* START DATASET EXCERPTS *

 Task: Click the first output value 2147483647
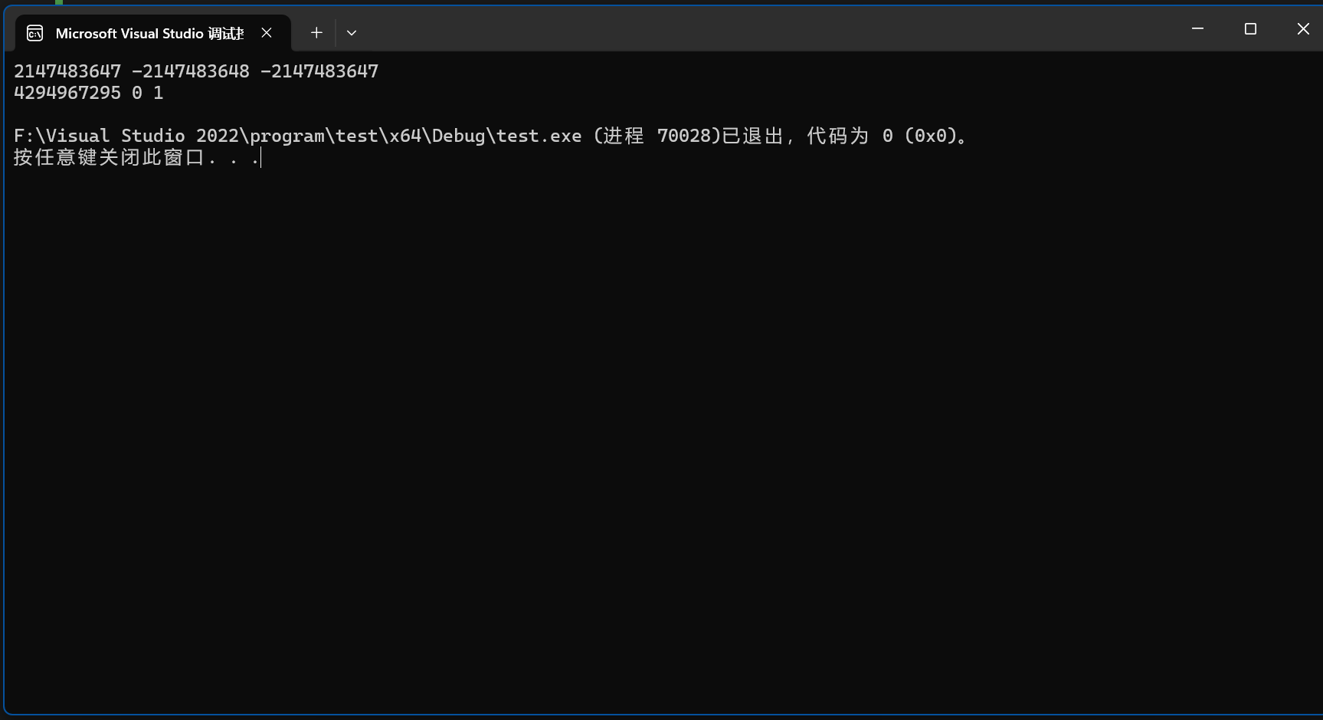point(67,71)
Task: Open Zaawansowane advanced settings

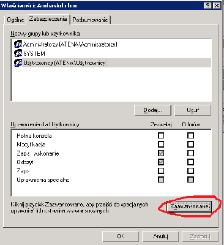Action: (x=189, y=206)
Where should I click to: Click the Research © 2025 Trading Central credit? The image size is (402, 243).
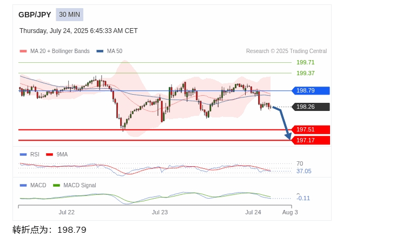286,51
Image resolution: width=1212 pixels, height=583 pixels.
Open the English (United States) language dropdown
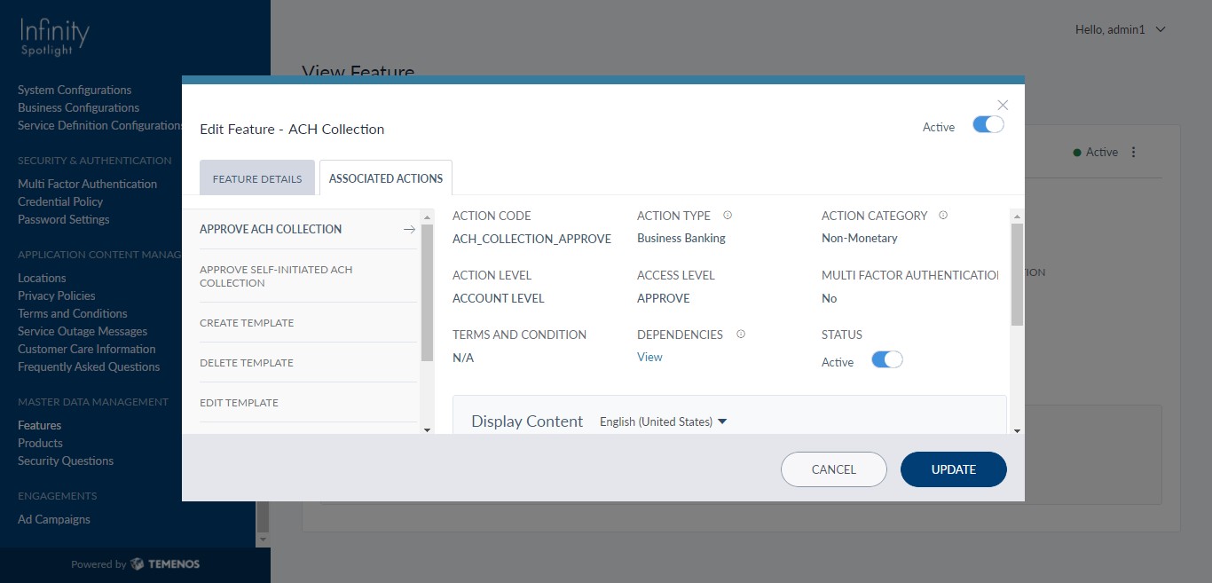pyautogui.click(x=663, y=421)
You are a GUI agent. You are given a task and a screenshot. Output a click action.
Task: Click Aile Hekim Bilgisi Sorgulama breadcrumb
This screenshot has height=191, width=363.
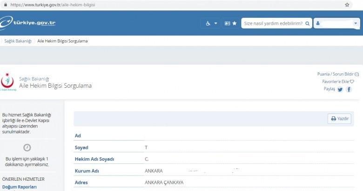(x=62, y=41)
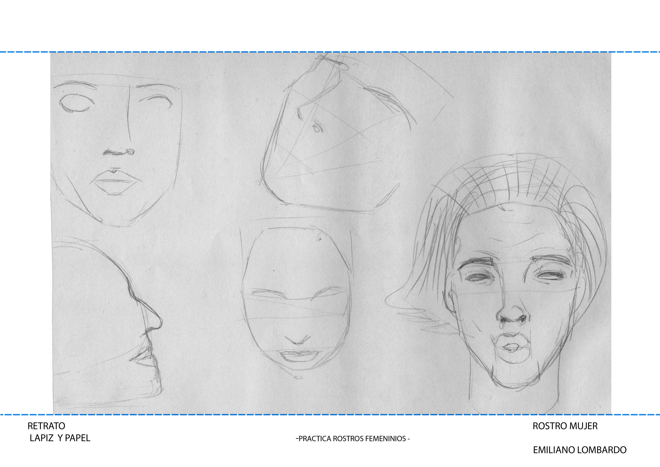
Task: Select the top-left frontal face sketch
Action: [116, 150]

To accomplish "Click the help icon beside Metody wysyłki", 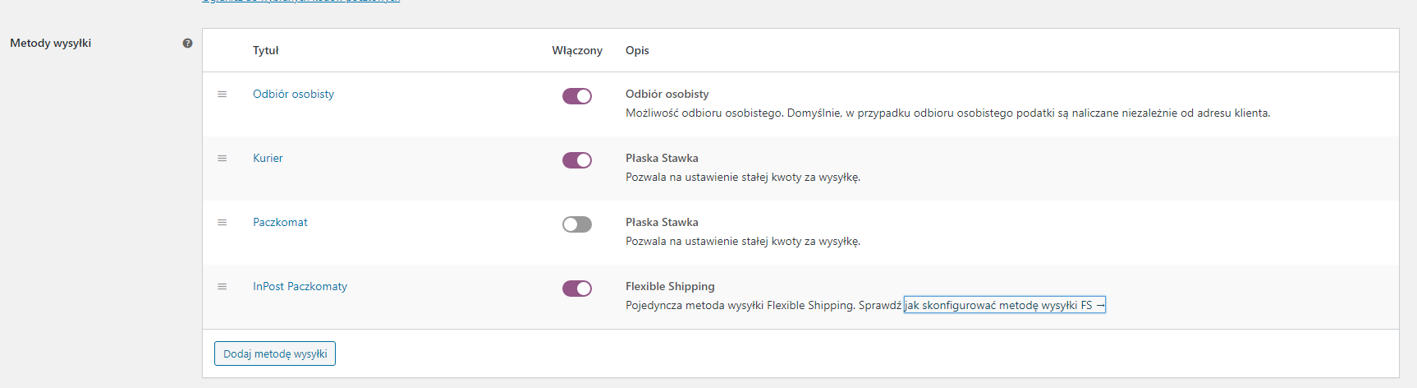I will 187,43.
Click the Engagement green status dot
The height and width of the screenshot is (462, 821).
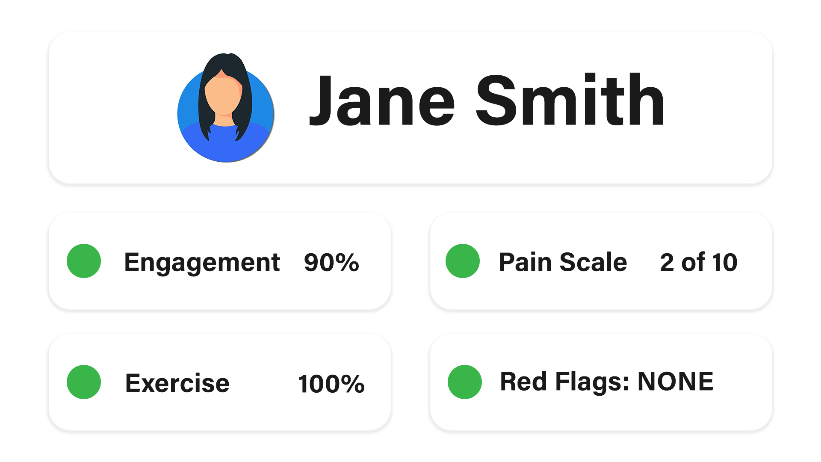tap(84, 261)
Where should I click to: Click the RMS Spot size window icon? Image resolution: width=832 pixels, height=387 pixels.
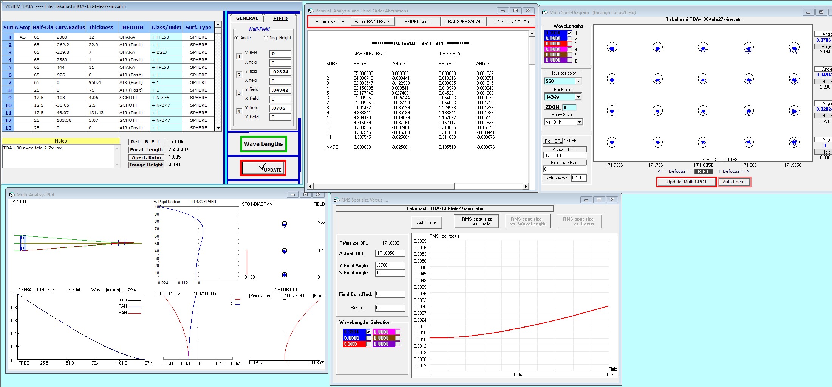[x=336, y=200]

* END DATASET EXCERPTS *

→ **PROBLEM TO WORK ON**
Put the lines of the items above into a numbered list, starting at the line that contains "Click the Engagement green status dot" and ending at the last line of the items. Omit blank lines and leave the pictures out of the answer.

→ **RESULT BELOW**
1. Click the Engagement green status dot
2. The height and width of the screenshot is (462, 821).
3. tap(84, 261)
4. Where should I click to: Click the RMS Spot size window icon? Image resolution: width=832 pixels, height=387 pixels.
5. [x=336, y=200]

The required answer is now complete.